TAREAS A REALIZAR -
1. Cita textualmente el texto sobre el informe presidencial desde "López Obrador llega" hasta "regiones del país.".
2. Responde, según el texto sobre el informe presidencial:
(a) ¿Qué día de la semana se entregó el penúltimo informe en la Cámara de Diputados?
(b) ¿Desde qué año ocurre la definición de candidaturas presidenciales en plena incertidumbre electoral?
(c) ¿Quién será la candidata de la oposición?
3. Prosigue el texto sobre el informe presidencial a partir de su última oración.

··· FRAGMENTO

Chihuahua, Chih.
El viernes, a través de la Secretaria de Gobernación, Luisa María Alcalde, el presidente Andrés Manuel López Obrador entregó en la Cámara de Diputados el penúltimo informe de su gobierno; el último, como ocurre en cada fin de sexenio, lo entrega el mandatario saliente cuando ya hay, o presidente electo, o un candidato triunfador aún en litigio en los tribunales electorales.
En esa circunstancia, el informe del quinto año es, en la práctica, el último en el que el presidente mexicano de las últimas décadas lo ha rendido en la plenitud de su poder, disminuido, en los sexenios anteriores, merced a que la mayoría de los ciudadanos más interesados en la vida pública se encuentran enfrascados en la definición de las candidaturas presidenciales, cosa que ocurre en esa magnitud, con variaciones, desde 1987 y, ya en la plena incertidumbre electoral, desde 1993.
López Obrador llega en circunstancias inéditas pues la oposición ya cuenta con quien será su candidata, Xóchitl Gálvez, (quien le «robó» parte de los reflectores en el día que era el «del presidente») y su partido acude, nervioso, a la definición (el próximo miércoles) de quien lo representará, en lo que se prevé será una cerrada contienda en junio del año próximo.
Seis años atrás se veía lejano el fin del sexenio de Andrés Manuel López Obrador; más aún, una mayoría ciudadana acudía esperanzada al inicio del mandato del tabasqueño, máxime, como era el caso de los juarenses (por extensión, la mayoría de los chihuahuenses) luego de saber que el nuevo presidente -aún en la fase de electo- había convocado a la celebración de eventos en los que se discutiría el clima de inseguridad prevaleciente en muchas de las regiones del país.

······
··· EXTRACTOS DE DATOS

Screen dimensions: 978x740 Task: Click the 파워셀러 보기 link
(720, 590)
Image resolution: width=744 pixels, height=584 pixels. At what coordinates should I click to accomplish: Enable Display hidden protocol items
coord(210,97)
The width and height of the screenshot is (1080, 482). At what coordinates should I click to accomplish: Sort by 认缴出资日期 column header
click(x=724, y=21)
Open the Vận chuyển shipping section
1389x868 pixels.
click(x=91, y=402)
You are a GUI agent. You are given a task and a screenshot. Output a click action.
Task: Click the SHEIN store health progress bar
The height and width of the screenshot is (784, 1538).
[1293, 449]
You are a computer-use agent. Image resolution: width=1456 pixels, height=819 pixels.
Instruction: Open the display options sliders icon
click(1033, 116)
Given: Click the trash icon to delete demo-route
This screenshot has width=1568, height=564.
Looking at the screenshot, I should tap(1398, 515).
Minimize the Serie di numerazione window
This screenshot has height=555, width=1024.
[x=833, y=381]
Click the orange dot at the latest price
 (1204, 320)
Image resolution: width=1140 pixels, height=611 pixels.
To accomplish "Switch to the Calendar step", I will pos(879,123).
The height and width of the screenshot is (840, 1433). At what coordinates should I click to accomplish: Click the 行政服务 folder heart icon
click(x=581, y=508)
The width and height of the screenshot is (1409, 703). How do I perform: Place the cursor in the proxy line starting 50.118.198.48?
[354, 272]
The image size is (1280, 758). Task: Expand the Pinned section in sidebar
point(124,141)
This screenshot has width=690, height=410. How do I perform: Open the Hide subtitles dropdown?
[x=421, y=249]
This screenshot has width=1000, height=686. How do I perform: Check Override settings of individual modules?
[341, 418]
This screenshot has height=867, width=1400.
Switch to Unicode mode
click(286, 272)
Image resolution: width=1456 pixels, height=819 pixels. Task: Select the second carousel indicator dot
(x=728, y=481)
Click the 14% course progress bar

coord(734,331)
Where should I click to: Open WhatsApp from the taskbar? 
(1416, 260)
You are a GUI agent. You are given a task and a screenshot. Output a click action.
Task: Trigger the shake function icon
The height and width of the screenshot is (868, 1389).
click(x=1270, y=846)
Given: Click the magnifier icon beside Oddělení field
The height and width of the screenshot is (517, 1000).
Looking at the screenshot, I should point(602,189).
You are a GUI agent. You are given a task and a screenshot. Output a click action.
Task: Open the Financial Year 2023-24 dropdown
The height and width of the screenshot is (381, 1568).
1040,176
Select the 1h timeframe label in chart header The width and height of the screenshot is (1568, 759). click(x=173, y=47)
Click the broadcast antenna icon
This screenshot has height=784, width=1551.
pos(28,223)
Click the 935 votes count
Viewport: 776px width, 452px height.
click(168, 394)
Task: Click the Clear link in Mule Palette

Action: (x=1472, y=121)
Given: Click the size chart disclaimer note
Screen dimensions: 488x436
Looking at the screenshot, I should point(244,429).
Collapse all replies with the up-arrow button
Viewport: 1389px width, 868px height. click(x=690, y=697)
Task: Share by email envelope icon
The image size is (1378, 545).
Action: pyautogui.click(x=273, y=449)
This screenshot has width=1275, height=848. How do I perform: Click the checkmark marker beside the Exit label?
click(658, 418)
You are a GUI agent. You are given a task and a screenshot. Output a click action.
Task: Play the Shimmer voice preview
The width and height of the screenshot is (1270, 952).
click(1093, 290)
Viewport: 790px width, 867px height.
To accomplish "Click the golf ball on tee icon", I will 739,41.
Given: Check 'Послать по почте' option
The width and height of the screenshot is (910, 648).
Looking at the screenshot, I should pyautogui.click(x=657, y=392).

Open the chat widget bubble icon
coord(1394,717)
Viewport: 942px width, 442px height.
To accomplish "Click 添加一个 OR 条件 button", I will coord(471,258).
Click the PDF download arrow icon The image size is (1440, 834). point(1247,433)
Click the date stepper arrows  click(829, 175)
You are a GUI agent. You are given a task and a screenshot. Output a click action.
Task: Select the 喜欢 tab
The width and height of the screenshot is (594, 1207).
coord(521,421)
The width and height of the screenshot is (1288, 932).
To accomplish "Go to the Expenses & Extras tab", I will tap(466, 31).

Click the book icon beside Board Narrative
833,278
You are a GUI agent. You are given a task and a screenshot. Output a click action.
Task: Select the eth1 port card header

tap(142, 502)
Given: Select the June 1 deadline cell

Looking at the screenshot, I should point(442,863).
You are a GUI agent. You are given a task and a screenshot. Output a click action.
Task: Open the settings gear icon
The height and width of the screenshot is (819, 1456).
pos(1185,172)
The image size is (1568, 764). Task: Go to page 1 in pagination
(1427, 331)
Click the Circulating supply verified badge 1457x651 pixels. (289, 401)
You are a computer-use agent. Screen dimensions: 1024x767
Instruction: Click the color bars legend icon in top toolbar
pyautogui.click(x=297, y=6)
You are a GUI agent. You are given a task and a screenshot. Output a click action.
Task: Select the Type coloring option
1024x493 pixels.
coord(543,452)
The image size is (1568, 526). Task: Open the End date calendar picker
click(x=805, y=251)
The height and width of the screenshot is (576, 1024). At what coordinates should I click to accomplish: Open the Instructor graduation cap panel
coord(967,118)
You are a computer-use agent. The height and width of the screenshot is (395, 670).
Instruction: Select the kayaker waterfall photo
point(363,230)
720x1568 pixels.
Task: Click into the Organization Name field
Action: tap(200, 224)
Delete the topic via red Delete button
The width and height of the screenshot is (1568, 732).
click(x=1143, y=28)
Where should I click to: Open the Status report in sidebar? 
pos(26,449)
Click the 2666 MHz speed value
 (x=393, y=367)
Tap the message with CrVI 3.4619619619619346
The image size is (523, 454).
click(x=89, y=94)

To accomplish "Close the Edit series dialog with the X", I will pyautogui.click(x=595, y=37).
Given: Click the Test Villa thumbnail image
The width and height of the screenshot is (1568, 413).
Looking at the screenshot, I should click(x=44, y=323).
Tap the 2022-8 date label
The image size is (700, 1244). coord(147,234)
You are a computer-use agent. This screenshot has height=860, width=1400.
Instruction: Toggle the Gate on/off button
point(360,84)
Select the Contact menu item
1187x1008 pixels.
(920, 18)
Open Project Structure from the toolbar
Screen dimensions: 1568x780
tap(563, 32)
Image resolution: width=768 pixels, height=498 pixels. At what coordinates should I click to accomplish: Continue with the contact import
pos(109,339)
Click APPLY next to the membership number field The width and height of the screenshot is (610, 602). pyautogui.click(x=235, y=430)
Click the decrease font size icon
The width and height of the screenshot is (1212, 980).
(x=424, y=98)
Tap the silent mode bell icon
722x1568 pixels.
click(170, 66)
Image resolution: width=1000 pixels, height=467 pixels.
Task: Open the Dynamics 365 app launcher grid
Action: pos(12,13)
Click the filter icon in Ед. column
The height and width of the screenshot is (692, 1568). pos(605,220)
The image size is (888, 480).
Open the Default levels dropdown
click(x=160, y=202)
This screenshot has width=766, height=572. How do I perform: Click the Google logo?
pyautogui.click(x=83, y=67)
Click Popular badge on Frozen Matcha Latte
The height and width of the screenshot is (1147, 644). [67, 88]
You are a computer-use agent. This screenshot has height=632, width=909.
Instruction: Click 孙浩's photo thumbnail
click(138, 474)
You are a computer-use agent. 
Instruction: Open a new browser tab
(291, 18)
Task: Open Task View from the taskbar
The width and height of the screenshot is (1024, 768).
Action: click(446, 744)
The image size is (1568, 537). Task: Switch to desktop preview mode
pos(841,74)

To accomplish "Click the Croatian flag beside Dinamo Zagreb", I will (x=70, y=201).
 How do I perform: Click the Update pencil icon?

······

RESPUESTAS A LAS TAREAS -
1.
López Obrador llega en circunstancias inéditas pues la oposición ya cuenta con quien será su candidata, Xóchitl Gálvez, (quien le «robó» parte de los reflectores en el día que era el «del presidente») y su partido acude, nervioso, a la definición (el próximo miércoles) de quien lo representará, en lo que se prevé será una cerrada contienda en junio del año próximo.
Seis años atrás se veía lejano el fin del sexenio de Andrés Manuel López Obrador; más aún, una mayoría ciudadana acudía esperanzada al inicio del mandato del tabasqueño, máxime, como era el caso de los juarenses (por extensión, la mayoría de los chihuahuenses) luego de saber que el nuevo presidente -aún en la fase de electo- había convocado a la celebración de eventos en los que se discutiría el clima de inseguridad prevaleciente en muchas de las regiones del país.

2.
(a) El viernes.
(b) Desde 1993.
(c) Xóchitl Gálvez.

3.
El primero fue convocado a celebrarse en Juárez, por desgracia correctamente, pues no hacía mucho tiempo que las dos principales urbes chihuahuenses (y no solo Juárez y Chihuahua se encontraron en esa dolorosa circunstancia, también se ubicó una decena más de los municipios de la entidad) habían ocupado los primeros lugares mundiales en el número de homicidios ocurridos.
Y tal condición, si bien se había atenuado, nunca llegó a los niveles previos al 2008, particularmente en el antiguo Paso del Norte.
Transcurrido casi todo el sexenio de López Obrador, sumado a los de sus antecesores, Felipe Calderón y Enrique Peña Nieto, suman casi 18 años en los que la inseguridad en Chihuahua, evidenciada por el número de homicidios ocurridos en ese lapso, más de 40 mil, sin que las estrategias aplicadas (si es que se ha puesto en marcha alguna) hayan sido eficaces.
Según la fuente a la que se acuda, de acuerdo a los recuentos periodísticos, sumaron 41 mil 499, más los ocurridos en los 21 meses del Gobierno de Maru Campos (hasta fines de junio), período en el que se han registrado 3 mil 644, más 315 de julio y agosto. «… a nivel estatal las autoridades contabilizaron 165 casos en el mes de julio y 190 en el que acaba de terminar». (Nota de Alejandra Sánchez, El Diario, 1/9/23).
«… el gobierno de Reyes Baeza registró un promedio de 2 mil 174 asesinatos por año, lo que da un total de 13 mil 44 personas abatidas… el sexenio de César Duarte (octubre 2010-octubre 2016) sumó 13 mil 41 asesinatos… Durante el quinquenio de Javier Corral Jurado fueron asesinadas 11 mil 770 personas». (Chihuahua, casi veinte años a sangre y fuego, LJVF, El Diario, 31/7/23).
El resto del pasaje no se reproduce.